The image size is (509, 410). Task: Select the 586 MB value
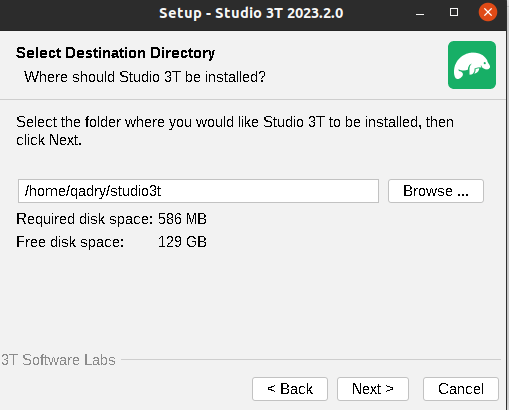[x=182, y=219]
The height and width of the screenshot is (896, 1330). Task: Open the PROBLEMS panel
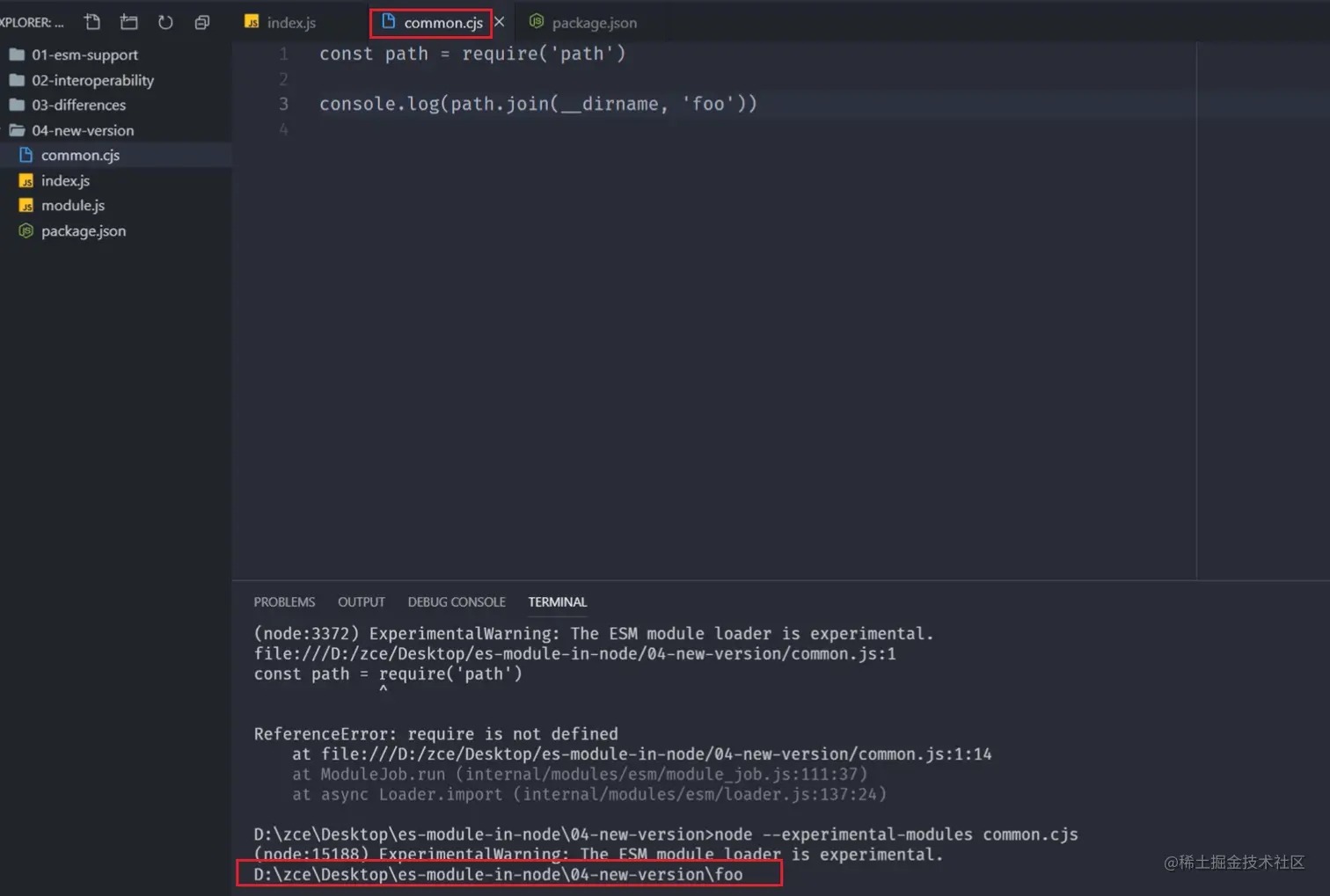(x=284, y=601)
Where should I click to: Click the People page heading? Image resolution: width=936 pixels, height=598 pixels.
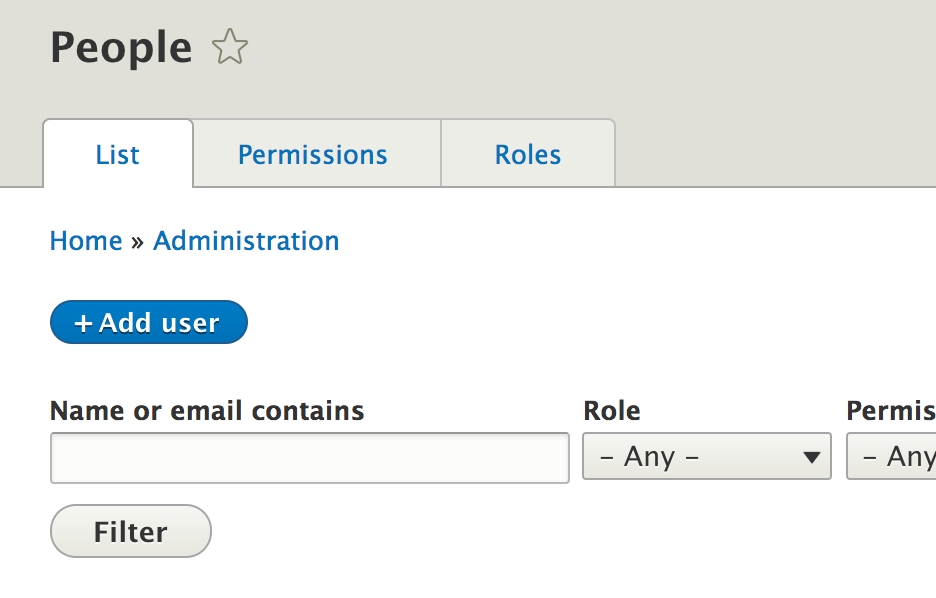121,48
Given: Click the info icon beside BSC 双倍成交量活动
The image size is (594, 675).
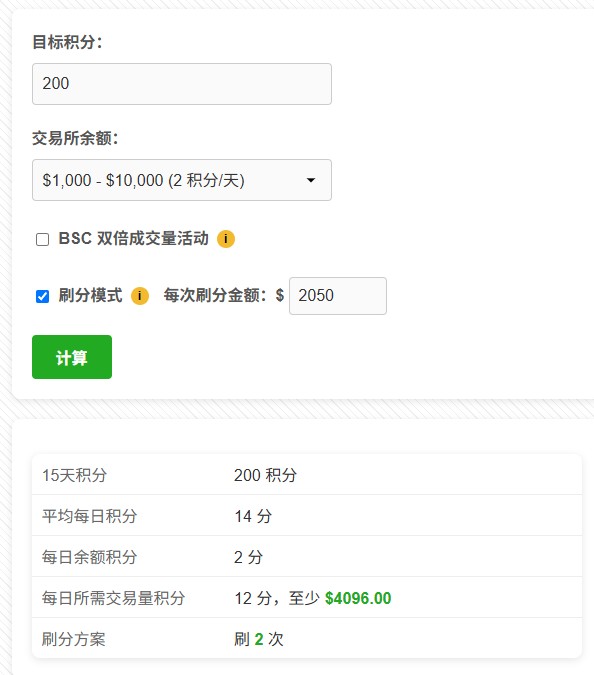Looking at the screenshot, I should pos(226,239).
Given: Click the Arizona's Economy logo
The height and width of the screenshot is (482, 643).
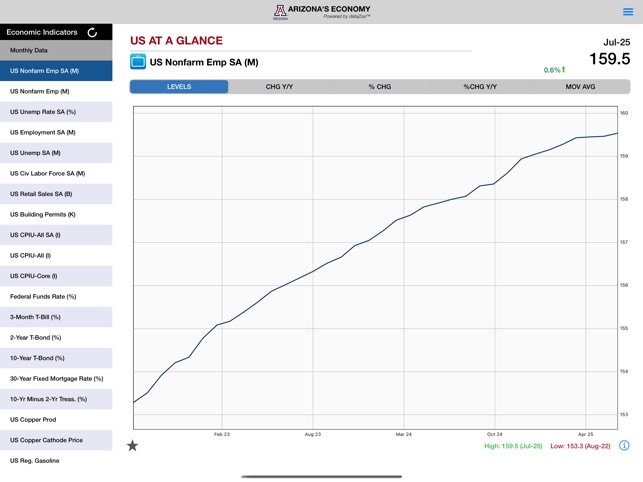Looking at the screenshot, I should [x=321, y=12].

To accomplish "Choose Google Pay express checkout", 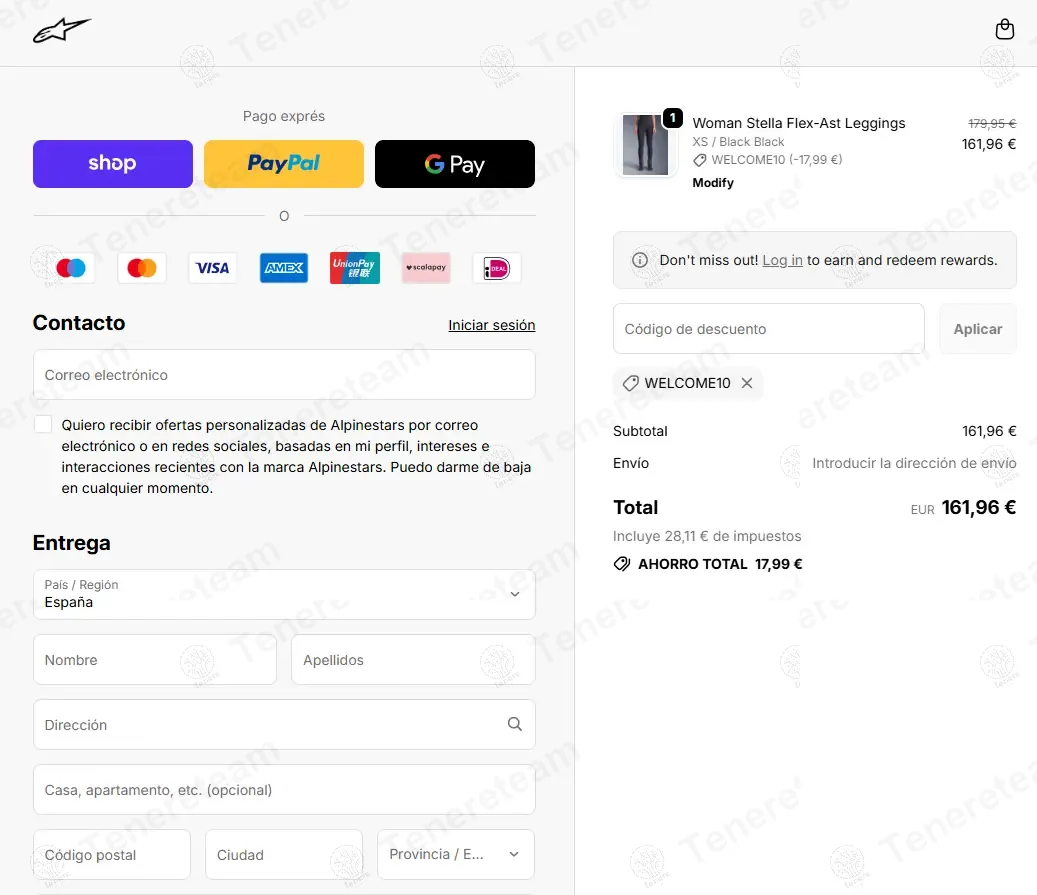I will point(455,164).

- WHAT YOU WILL DO -
Output the lines of the data exactly, starting at the first and ending with the line that has "Given: Click the Arizona's Economy logo". Pictures are not part of it.

- TASK ANSWER -
The image size is (509, 410). Task: Select the 586 MB value
[x=182, y=219]
The height and width of the screenshot is (896, 1330). Task: Open the PROBLEMS panel
(x=284, y=601)
Where should I click to: Click the People page heading? Image resolution: width=936 pixels, height=598 pixels.
121,48
Given: Click the info icon beside BSC 双倍成交量活动
The image size is (594, 675).
Looking at the screenshot, I should pos(226,239).
Given: Click the Arizona's Economy logo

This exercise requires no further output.